他拿起杯子递给印黎,水温刚好,氤氲着白气,极为透明,像装了杯毫无杂质的宝石。
他说:“先喝几口。”
印黎皱眉,混合着咽下药以后,抬手推拒:“这水并不甜。”
闻言印归星好像诧异,他低头从床头柜的角落里翻找出一个小瓶子,里面装着的是蜂蜜,印归星能看出这个瓶子只用了一半多。
他拧开瓶盖,拿勺子挖了一勺,蜂蜜落入水中,起先和水界线分明,在搅拌之下溶化。
他再次把水杯递给印黎。
不过印黎并没有接过蜂蜜水,俯身在柜子里又翻出了一包水果软糖。
她的东西一般都是放在固定的位置,沉夕不会轻易改变,二人的记忆在回归的一瞬间相通,这期间经历了什么印黎和沉夕都记得,她知道她喜欢吃甜的,很早以前就放在了床头柜里面。
“别吃多了,明天和我仔细讲。”
印归星嘱托,于是起身,走得很轻,连脚步都是轻的没声儿,印黎刚想说他不用这么小心,人已经关门离开了。
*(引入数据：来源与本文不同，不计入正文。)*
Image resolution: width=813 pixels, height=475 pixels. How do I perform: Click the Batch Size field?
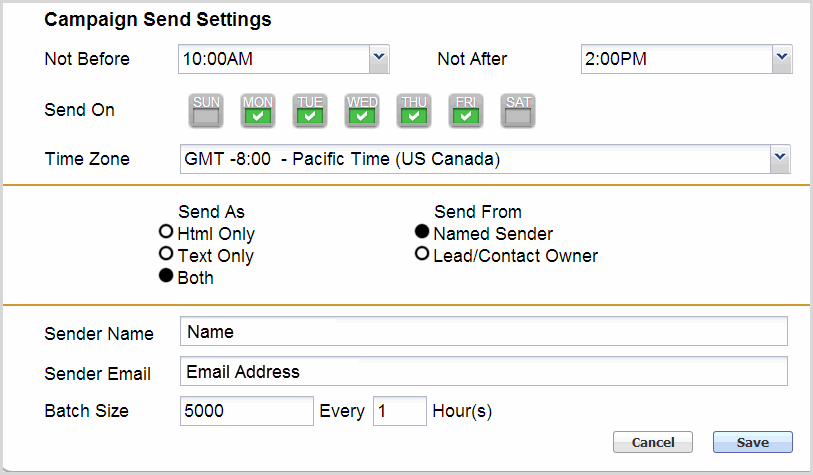(247, 410)
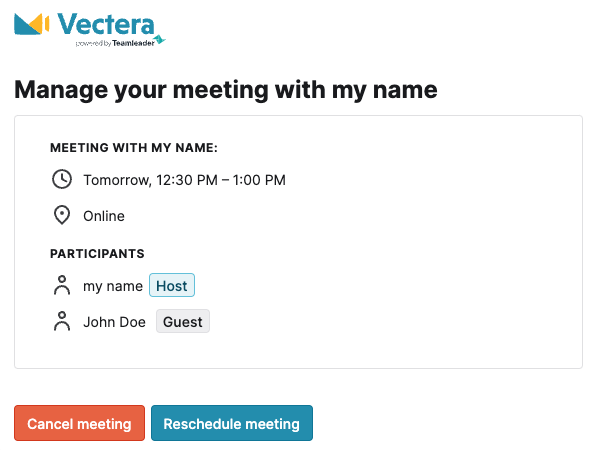Click the PARTICIPANTS section label
The image size is (594, 451).
[x=97, y=254]
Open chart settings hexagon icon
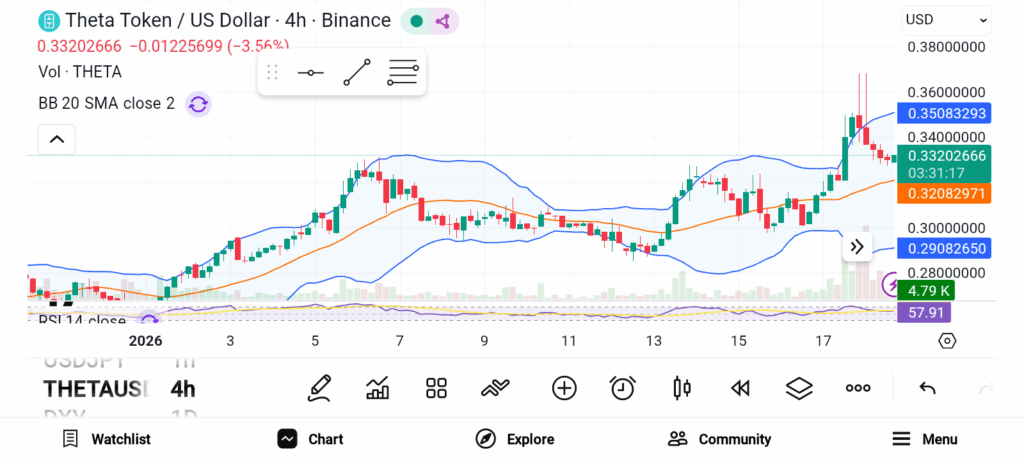The image size is (1024, 461). click(947, 341)
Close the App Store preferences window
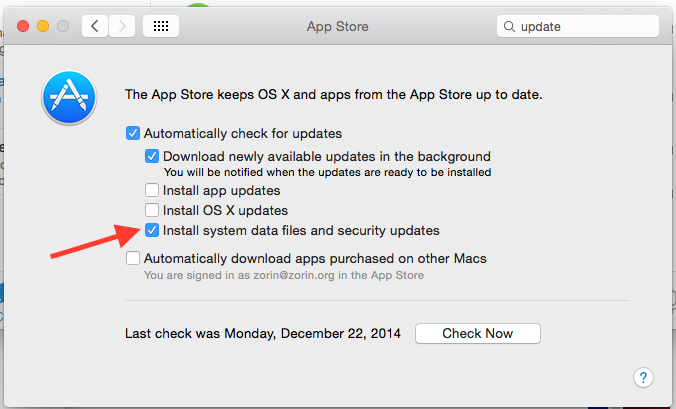 click(x=23, y=27)
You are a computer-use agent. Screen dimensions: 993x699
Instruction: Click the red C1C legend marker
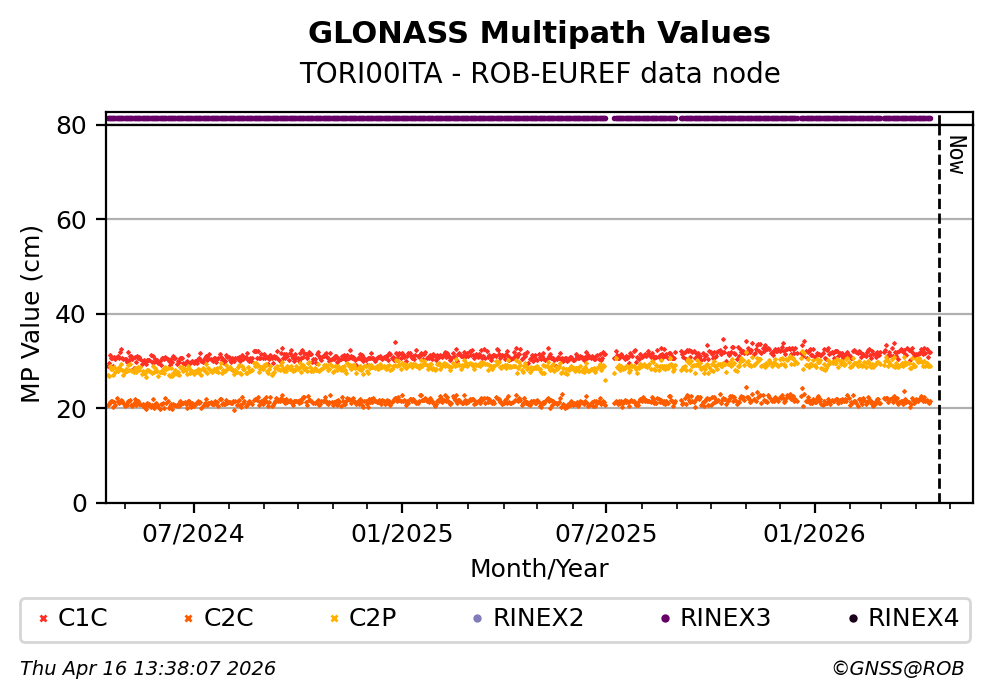click(43, 619)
话说,沉夕明天不是要考试了?软糖被一颗颗放入口中,化开,印黎有点点担心。
她拿起床头柜的一本书,是沉夕没有看完的一本文学书。
很神奇的是,沉夕和印黎的期末考试都安排在同样的时间里,对此印黎并不担心,因为她确实对考试无感。
不过沉夕很重视,回来第一时间很有可能在复习,想到这里,她坐起来去翻开日记本,试图想看看换回来以后沉夕有什么留言。
结果是空空如也。
她只好写
此时的沉夕正在复习,面对第二日即将到来的考试,她很焦虑,印黎把她的身体照顾的很好,所以一来即使发着烧也能动弹。
而不是像印黎那副本来好好的身体,就因为她乱折腾,病来如山倒。
心头阵阵愧疚。
沉夕发现自己平静不下来,总是胡思乱想,又不敢轻易去开窗通风。
在自己的屋子里面,她走来走去,试图让怦怦跳动的心情平复下来,她不知道为什么会一直心跳,也许是因为明天的考试。
书架上的课本排排一摞,按照必修和科目严格分好,连她日常用的笔都被排成了一条直线。
沉夕这才发现她能全部记起印黎做过的所有事,不过印黎能轻易理解甚至已经会了的题,对于她自己而言就是不能理解,即使她的脑海里面能清晰印照出下一步。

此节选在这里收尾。